Церемониймейстер возвестил о приходе французского эмиссара. Этот надушенный щеголь разразился потоком витиеватых приветствий, которые я быстро оборвал, поскольку меня покоробила волна тошнотворно-приторных ароматов. Он весь пропитался ими, напомнив мне о розово-ладанном фимиаме в опочивальне умирающего отца. Я предложил послу без проволочек изложить порученное дело, и наконец он приступил к нему. Он доставил от Людовика ответ на якобы написанное мной письмо, в коем я просил моего брата, самого христианского из королей Франции, жить в мире и согласии со мной. Эмиссар вручил мне упомянутое послание, также провонявшее духами, – возможно, от близости к своему курьеру.

Развернув письмо, я быстро прочитал его, чувствуя, как начинают пунцоветь мои щеки, словно от возмущения вся кровь предательски бросилась мне в голову. Это, по обыкновению, еще больше смутило меня.

– Что? – медленно процедил я. – Неужели король Франции, который не смеет лично взглянуть мне в лицо… не говоря уж о том, что исподтишка затевает войну… осмеливается заявить, что я прошу о мире?

Фраза «не смеет лично взглянуть мне в лицо», признаюсь, была произнесена с мелочной напыщенностью, и причиной тому послужило ошеломление.

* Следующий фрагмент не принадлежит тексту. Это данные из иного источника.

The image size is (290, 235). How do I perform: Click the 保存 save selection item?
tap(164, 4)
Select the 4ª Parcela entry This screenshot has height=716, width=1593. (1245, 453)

Кто же посмел настрочить от моего имени подобострастное, унизительное письмо и скрепить его королевской печатью?!

– Кто из вас виновен в этом недоразумении? – грозно спросил я, окинув тяжелым взглядом советников, выстроившихся по обе стороны от тронного помоста.

Может, Уорхем, мой лорд-канцлер? Он уныло, словно печальный старый пес, посмотрел на меня. Министр Рассел? Я пристально глянул в его черносмородиновые глаза, лишенные всякого выражения. Фокс, лорд – хранитель малой печати? Он самодовольно улыбался, полагая, что его защищает церковное облачение. Или нашлись иные бумагомараки – Говард, Тальбот, Сомерсет, Ловелл? Они ответили мне безучастными улыбками. Никто из них не мог совершить такой поступок. Должно быть, к посланию приложил руку один из Отцов Церкви.

Боясь, что голос выдаст обуревавшую меня ярость, я молча встал и, подавляя гнев, направился к выходу.

– Ваша милость! – произнес Фокс с оттенком явной повелительности. – Эмиссар ждет вашего ответа.

– Так пусть он получит его, – развернувшись, бросил я, и эти слова прозвенели в большом зале, недавно украсившемся новой позолотой и фламандскими коврами. – Аудиенцию вполне может продолжить тот, кто на удивление сведущ в сочинении посланий от имени короля…

И я покинул зал. До меня донесся гул встревоженных и сердитых голосов.

Неужели я поставил советников в затруднительное положение, привел в замешательство? Не важно. Мне хотелось придушить Фокса, схватить за старую жилистую шею, выволочь во двор и отдать на растерзание собачьей своре. Однако я ограничился словесным выпадом. По крайней мере, этот фатоватый француз не сможет доложить Луи, что английский король учинил варварскую расправу над одним из своих подданных.

За пределами Тронного зала я постоял, привалившись к дверям, и понемногу успокоился. Теперь мне все стало ясно. Отец вознамерился править из могилы с помощью трех своих верных советников. Именно поэтому он не назначил регента: негласный проводник королевской воли будет действовать более надежно и скрытно, и оба эти обстоятельства отлично устраивали отца. Теперь он мог безмятежно покоиться в своей великолепной гробнице («посмертная обитель роскошнее, чем любой его земной приют», отозвался о ней один придворный острослов), вполне довольный сознанием того, что его не заслуживающий доверия своевольный отпрыск не примет важные решения самостоятельно.